++++ Extracted material
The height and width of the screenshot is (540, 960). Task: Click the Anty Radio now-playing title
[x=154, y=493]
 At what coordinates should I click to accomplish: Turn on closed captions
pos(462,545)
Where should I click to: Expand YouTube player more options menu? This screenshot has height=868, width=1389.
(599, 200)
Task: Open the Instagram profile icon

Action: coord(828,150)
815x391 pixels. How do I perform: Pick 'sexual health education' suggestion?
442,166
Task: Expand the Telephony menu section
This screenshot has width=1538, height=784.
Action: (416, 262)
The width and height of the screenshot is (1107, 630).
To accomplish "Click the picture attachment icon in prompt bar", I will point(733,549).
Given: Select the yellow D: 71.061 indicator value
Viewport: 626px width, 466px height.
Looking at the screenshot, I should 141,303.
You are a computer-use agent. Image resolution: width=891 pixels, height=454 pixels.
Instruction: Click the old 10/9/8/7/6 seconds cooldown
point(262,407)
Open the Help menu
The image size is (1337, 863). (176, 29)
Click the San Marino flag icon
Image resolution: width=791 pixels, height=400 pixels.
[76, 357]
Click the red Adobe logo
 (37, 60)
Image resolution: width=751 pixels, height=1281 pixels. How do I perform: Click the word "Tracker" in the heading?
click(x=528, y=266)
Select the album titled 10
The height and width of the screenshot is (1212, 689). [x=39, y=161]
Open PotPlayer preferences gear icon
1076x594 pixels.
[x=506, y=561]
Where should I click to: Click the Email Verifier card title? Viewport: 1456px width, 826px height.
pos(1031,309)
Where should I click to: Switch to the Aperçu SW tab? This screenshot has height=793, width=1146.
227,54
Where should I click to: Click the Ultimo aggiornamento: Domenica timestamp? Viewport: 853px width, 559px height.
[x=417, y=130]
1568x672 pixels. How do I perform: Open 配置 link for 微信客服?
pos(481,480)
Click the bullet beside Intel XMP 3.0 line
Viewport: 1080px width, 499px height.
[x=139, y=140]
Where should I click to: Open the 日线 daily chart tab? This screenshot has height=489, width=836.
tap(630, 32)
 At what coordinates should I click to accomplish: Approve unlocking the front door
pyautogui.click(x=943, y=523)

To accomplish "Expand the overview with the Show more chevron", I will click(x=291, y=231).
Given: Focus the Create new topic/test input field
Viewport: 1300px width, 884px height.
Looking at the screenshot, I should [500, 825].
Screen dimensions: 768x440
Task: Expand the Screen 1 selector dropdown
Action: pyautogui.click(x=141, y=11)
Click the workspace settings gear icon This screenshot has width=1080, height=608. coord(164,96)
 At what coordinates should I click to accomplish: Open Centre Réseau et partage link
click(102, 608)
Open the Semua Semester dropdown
++++++++
§ **Directions**: Copy out all lines from the records where the word "will" appears.

§ **Reply**:
To accomplish "Click the picture attachment icon in prompt bar", I will point(733,549).
To accomplish "Expand the overview with the Show more chevron", I will click(x=291, y=231).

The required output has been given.